#### [Challenge]
Pull out each line of the rows below that contains the word "Expand", and list those lines in the order they occur.

═════ Task inputs

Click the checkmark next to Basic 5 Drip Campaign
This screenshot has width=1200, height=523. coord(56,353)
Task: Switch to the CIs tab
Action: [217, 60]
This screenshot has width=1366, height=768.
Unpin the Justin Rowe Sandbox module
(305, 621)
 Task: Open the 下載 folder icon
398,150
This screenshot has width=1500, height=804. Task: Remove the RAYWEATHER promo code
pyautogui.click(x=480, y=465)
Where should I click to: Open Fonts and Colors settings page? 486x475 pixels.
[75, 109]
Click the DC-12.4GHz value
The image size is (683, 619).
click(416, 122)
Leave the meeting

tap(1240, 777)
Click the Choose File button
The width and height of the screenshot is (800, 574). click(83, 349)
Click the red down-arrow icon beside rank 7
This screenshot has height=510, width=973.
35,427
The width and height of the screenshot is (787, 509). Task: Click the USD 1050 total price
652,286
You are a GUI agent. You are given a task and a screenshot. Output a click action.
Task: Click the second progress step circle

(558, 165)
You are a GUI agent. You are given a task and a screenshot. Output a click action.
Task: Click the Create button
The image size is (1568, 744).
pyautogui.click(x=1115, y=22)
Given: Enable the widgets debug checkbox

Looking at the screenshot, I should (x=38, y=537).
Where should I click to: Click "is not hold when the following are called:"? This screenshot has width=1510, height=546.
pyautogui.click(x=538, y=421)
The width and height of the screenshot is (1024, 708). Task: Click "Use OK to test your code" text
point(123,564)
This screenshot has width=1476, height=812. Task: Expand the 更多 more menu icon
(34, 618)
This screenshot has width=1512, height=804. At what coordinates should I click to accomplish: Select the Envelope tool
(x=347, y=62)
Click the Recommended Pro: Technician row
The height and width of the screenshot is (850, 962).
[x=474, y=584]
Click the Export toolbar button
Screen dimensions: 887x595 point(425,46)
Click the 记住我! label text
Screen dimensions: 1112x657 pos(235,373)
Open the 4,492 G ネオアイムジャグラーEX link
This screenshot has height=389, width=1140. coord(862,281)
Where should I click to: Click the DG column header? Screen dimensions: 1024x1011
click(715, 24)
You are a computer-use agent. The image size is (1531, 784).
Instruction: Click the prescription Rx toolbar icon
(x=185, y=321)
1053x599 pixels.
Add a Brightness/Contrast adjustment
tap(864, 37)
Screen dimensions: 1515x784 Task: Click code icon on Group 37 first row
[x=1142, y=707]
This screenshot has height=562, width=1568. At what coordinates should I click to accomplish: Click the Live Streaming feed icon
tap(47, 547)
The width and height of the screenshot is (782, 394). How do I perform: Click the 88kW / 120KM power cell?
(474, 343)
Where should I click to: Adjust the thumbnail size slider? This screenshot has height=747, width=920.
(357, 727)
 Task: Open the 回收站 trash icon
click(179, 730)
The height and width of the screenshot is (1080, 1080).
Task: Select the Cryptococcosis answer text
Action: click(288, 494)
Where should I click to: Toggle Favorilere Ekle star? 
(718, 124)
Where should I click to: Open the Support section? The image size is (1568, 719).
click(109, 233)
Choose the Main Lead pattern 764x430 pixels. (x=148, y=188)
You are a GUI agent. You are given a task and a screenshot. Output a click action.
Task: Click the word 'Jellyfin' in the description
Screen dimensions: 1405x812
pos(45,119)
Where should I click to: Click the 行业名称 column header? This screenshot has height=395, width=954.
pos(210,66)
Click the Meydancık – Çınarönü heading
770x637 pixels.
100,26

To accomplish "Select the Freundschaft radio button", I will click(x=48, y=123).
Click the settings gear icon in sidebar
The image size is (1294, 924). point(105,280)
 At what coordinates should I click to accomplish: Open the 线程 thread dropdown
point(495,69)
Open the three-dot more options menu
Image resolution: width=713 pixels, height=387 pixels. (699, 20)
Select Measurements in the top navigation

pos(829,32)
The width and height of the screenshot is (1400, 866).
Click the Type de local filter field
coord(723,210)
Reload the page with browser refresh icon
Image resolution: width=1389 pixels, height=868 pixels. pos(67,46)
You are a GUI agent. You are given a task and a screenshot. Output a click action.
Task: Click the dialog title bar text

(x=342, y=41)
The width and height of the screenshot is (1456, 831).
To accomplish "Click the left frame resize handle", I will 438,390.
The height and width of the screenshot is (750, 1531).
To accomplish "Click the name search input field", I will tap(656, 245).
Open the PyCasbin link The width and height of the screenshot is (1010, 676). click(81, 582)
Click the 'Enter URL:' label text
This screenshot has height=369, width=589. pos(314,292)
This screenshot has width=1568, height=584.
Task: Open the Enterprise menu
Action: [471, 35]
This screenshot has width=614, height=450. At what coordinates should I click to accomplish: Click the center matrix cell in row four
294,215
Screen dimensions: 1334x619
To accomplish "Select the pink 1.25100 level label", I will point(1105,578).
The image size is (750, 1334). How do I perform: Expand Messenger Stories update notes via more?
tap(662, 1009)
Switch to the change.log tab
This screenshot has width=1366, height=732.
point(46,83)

══════════

#### [Response to this exercise]
This screenshot has width=1476, height=812. Task: Expand the 更多 more menu icon
The image size is (750, 1334). How do I perform: Expand Messenger Stories update notes via more?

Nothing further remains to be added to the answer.